Suddilage Kathaawa () is a 1985 Sri Lankan film directed by Dharmasiri Bandaranayake and produced by Bandula Gunawardena. The film was based on the novel by reputed writer Simon Navagattegama, who later adapted the novel for the movie. The film stars Swarna Mallawarachchi in lead role along with Cyril Wickramage, Somy Rathnayake and Joe Abeywickrama in supportive roles. The film received critical acclaim and won the award for the Best Film at 1986 Sarasaviya Awards Ceremony.

Plot
Set in 1958, Suddhi (Swarna Mallawarachchi) is married to a notorious criminal in the village, Romial (Cyril Wickramage), who has been taken into the local jail on suspicion of murder. In the meantime, Suddi depends on various men in the village to provide her provisions by sleeping with them. Some time before Romial comes home, Suddi starts sleeping with Mudalali (Somy Rathnayake), a shrewd businessman from town, and he becomes her main lover and provider.

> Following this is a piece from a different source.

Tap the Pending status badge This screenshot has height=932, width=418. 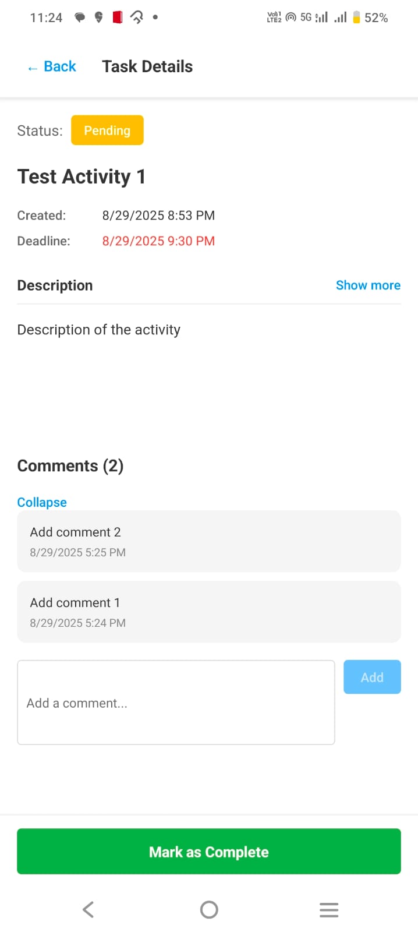click(107, 130)
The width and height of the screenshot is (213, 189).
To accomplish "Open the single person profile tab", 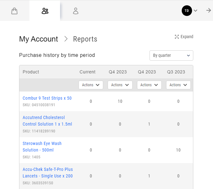I will (x=76, y=11).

Romial had been hired by Arachchila (Joe Abeywickrama), the local ex-headman, to kill an unnamed villager. Mudalali is married to  Arachchila's only sister, mainly for the respect and the wealth she had inherited. The movie is set in the era of the Grama Niladhari system, which undermines Arachchila's village position, and Mudilali's connection with the new grama  niladhari provokes Arachchila. 

Muralali informs Avusadaya (Ananda Wijesinghe), a tenant farmer who works on Arachchila's land, of the Paddy Lands Act passed through Parliament in Colombo; this new law would force landowners to share the excess land with the landless. This conversation sets forth the conflict between Arachchila and Avusadaya.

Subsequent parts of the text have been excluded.